Our Presidential predictor isn’t quite ready, but Andrew Sullivan’s link motivates me to put up a provisional draft on how I’m thinking about it.
And now the explanation, with caveats (which will be updated over the coming days).
My overarching goal is to draw upon a better-established field, weather forecasting, for a conceptual framework. This post gives a method for a long-range forecast (i.e. July/August to November). At a future date I will address the issue of short-range forecasting, which seems to be possible with an outlook of about 1 month.
As I wrote yesterday, in attempting to make a prediction it is often very hard to know whether information has already been accounted for. Does adding third-quarter unemployment improve predictive power, and is it already reflected in polls? However, adding such a variable will always increase uncertainty. Therefore any complex model is potentially less useful than its simpler cousin.
A demonstration of the power of simplicity, using state polls alone the Princeton Election Consortium’s simple algorithm did very well in 2004 and 2008: errors of <5 EV and equivalent to <0.5% popular vote margin. Can this be harnessed in for predictive purposes? To quote Miss Sarah, you betcha.
First, let’s examine the 2008 EV history:
It bounces around, but note that from mid-June to the start of September, it showed a comfortable lead for then-Senator Obama, and spent most of its time within several dozen EV of the final outcome. Under the assumption that the EV estimator is a day-to-day gauge of the race, a long-range prediction can then be made.
On any date in Summer and Fall of 2004 and 2008, a good estimator of the November outcome was what had happened so far: a Bush-Kerry dead heat and an Obama lead. Similarly, today our best estimate of Election Day performance is the average of June and July 2012. Right now that’s approximately Obama 315 EV, Meta-margin of +3.0%.
How to estimate the June-to-October variability? Again, use the past. The standard deviation of the 2008 EV estimator was 28.9 EV. In 2004, the standard deviation in the Bush-Kerry race was 29.0 EV. Let us assume that 2012 is similar.
A long-range predictor of the November outcome can then be predicted by building a confidence interval around the 315-EV midpoint. This is best done in units of the Meta-margin, defined as how much popular-vote swing would tie the race. In 2008 it looked like this:
Why use these units? Because the Meta-margin is roughly distributed like a Gaussian. (For tech-weenies: MATLAB kurtosis = 2.73.) In 2008, the standard deviation of the Meta-margin was 2.2%. Therefore our November prediction is Obama +3.0 +/- 2.2% (1 sigma).
That gives a 68% (1-sigma) confidence interval of 285-339 EV shown in the red band at the top of this post, and a 95% (2-sigma) confidence interval of 257-358 EV shown in the yellow band. (Note the resemblance to a hurricane strike zone!)
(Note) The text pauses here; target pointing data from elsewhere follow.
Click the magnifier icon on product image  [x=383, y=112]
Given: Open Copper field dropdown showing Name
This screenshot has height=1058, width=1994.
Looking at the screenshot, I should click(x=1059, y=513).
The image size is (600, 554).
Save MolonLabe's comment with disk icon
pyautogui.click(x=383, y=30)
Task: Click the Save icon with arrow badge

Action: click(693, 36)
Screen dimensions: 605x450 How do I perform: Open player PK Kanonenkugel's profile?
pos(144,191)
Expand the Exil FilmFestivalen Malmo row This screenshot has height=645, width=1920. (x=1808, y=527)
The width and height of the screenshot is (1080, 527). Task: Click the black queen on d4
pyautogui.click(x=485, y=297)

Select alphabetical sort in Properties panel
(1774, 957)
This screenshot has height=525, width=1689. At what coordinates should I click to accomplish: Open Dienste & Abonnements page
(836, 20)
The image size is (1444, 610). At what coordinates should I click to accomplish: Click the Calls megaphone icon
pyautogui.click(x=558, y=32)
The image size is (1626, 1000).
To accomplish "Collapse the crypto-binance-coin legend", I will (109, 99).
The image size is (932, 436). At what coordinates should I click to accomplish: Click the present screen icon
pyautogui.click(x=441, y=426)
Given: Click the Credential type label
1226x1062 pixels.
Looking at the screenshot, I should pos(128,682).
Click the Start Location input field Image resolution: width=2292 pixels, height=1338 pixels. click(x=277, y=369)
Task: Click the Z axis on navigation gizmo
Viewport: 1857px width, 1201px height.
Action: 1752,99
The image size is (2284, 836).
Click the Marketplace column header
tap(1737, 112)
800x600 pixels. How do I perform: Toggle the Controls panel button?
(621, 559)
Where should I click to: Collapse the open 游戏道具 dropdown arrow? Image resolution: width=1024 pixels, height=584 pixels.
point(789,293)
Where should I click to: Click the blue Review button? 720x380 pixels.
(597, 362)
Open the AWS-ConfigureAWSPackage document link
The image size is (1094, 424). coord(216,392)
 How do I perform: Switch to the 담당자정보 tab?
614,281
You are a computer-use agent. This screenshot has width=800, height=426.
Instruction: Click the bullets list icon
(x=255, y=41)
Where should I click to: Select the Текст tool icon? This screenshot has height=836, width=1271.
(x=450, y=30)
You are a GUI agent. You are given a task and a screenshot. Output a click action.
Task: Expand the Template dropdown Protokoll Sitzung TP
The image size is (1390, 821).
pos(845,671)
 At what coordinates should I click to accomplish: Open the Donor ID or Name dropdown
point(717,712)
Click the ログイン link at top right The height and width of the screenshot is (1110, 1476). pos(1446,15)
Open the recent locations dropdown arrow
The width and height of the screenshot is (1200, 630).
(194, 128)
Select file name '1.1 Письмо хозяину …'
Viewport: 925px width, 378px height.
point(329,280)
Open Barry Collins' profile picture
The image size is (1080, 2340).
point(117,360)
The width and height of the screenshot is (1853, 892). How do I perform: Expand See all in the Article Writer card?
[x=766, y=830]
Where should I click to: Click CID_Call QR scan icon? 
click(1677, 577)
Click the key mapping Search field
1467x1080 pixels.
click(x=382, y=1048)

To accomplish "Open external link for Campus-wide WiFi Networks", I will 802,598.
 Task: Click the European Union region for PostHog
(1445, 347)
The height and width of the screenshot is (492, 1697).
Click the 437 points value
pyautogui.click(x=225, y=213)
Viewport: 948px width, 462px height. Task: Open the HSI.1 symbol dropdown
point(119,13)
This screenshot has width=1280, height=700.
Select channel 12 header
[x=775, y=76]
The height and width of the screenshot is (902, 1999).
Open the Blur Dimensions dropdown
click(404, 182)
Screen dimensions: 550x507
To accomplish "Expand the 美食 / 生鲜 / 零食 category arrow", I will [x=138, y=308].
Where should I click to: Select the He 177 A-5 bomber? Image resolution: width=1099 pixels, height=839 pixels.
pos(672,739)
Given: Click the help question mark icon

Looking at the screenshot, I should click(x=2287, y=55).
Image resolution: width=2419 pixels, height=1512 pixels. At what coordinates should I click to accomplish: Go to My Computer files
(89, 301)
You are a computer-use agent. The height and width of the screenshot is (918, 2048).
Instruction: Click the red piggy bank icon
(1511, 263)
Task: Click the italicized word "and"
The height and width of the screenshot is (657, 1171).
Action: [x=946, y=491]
One can also derive a win probability. An average Meta-margin of +3.0% with an SD of 2.2% gives a lead of 3.0/2.2 = 1.36 sigma. Plugged into the Gaussian distribution function (MATLAB: normcdf(1.36,0,1)) this gives a 91% win probability for Obama of 91%, or as I said the other day, 10-1 odds.
This argument is open to discussion, and I’ll stop now. Have at it in comments.